Female Microenterprise Entrepreneurship: Innovative Strategies for Sustainable Local Socioeconomic Development in Peru
This study examines female microenterprise entrepreneurship in the city of Juliaca, Peru, as a response to structural conditions of poverty, informality, and limited inclusion in public policies. The research aims to understand and interpret the dynamics of women-led entrepreneurship and its relationship with sustainable local socioeconomic development. A qualitative methodological approach based on an interpretive phenomenological design was adopted. Data was collected through in-depth interviews, direct observation, and document analysis with sixteen microentrepreneurs selected through purposive and snowball sampling.
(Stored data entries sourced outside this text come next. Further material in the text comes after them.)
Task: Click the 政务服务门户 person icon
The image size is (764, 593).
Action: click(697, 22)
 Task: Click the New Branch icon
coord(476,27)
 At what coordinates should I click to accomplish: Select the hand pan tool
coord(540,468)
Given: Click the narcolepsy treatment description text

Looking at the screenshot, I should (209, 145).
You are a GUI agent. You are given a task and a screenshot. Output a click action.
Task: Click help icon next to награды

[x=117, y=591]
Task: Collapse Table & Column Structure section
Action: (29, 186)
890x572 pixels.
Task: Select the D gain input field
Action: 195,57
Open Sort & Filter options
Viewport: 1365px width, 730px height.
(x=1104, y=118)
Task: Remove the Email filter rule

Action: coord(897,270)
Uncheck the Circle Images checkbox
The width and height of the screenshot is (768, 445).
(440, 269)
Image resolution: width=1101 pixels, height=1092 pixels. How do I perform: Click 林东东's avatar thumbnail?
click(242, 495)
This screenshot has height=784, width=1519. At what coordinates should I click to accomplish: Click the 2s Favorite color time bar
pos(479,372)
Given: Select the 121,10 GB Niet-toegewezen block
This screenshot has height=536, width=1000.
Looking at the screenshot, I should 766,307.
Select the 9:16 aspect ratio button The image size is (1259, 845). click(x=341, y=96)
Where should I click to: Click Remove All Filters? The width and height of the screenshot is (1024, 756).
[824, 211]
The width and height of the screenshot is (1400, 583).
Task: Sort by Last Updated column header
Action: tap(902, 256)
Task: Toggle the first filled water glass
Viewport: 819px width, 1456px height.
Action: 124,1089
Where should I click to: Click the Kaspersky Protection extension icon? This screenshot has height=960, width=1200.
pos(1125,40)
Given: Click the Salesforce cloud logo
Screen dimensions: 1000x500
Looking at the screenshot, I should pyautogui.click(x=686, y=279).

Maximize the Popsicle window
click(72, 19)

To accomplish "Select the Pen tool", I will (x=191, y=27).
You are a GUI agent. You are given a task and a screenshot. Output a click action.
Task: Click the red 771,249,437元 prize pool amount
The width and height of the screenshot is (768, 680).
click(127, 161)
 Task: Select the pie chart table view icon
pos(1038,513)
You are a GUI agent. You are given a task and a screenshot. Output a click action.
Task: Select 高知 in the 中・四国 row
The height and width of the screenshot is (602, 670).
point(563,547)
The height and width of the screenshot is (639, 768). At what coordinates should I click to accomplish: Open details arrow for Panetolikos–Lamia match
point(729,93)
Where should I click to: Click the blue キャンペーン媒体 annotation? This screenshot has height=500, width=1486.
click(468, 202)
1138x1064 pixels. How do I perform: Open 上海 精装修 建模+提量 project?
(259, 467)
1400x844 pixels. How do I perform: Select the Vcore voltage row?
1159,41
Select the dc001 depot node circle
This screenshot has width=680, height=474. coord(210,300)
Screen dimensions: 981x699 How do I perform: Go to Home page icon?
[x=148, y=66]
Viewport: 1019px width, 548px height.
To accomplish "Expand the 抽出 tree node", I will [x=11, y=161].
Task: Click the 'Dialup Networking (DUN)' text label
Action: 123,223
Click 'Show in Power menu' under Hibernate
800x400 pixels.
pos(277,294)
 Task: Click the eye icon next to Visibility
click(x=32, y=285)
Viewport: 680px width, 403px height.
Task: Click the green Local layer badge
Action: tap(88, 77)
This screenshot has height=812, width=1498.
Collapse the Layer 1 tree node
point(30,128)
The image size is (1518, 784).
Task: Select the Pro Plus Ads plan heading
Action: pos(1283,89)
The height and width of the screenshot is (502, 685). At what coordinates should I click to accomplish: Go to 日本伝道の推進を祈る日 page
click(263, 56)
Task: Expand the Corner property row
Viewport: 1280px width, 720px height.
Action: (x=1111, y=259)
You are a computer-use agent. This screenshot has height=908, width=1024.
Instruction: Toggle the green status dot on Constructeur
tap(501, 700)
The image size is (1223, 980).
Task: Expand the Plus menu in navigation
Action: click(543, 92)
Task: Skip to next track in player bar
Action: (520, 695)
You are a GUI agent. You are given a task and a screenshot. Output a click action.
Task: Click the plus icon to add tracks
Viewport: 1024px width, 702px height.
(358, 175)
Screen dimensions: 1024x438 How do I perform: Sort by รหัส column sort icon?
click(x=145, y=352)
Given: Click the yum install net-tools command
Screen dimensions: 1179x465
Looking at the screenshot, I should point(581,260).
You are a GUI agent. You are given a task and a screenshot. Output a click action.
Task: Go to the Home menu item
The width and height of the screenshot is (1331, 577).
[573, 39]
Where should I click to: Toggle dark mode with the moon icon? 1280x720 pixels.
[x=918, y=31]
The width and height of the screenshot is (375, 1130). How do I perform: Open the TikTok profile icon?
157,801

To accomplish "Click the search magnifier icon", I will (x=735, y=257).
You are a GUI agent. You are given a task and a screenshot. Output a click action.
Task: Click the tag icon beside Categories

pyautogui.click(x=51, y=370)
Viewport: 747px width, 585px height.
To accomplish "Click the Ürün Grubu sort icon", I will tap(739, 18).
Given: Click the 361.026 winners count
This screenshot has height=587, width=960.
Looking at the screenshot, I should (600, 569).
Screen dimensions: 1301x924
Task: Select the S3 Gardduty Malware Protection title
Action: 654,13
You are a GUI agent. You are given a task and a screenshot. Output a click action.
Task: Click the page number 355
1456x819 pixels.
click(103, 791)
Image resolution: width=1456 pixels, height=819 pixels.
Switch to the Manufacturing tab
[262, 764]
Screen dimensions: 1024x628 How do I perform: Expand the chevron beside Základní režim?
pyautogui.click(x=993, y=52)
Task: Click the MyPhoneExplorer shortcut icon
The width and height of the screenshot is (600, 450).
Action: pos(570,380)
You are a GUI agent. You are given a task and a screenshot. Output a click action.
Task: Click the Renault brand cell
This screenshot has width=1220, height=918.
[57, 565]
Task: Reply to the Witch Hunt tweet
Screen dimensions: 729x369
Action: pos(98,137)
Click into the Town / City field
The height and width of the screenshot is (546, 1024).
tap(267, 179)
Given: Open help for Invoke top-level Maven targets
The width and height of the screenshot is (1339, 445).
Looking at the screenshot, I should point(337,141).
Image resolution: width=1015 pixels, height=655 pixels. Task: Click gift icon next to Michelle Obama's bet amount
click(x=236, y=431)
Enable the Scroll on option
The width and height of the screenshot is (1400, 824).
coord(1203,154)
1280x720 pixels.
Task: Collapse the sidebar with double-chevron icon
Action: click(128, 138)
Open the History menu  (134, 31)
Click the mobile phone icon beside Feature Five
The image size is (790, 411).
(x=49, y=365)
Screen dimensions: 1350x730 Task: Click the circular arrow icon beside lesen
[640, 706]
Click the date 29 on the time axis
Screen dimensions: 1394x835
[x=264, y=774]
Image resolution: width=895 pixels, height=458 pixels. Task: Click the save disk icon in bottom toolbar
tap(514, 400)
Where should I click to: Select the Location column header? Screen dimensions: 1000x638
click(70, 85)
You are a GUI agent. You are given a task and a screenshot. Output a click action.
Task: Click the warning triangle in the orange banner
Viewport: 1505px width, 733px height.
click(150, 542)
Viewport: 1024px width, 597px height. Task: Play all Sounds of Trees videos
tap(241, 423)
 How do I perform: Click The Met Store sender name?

The findings reveal that intrinsic motivations (resilience, leadership, and self-fulfillment) and extrinsic motivations (economic independence, access to financing, and education) are key factors in the entrepreneurial process. In addition, entrepreneurial social capital, expressed through family, community, and institutional networks, plays a strategic role in the sustainability of businesses. The results also show that women entrepreneurs actively and significantly contribute to sustainable local socioeconomic development by strengthening local development ecosystems, generating employment, and promoting socially, fiscally, and ethically responsible practices. Despite their role as agents of change and transformation, women entrepreneurs continue to face structural barriers, highlighting the need for public policies with territorial and gender-sensitive approaches to strengthen their impact and sustainability.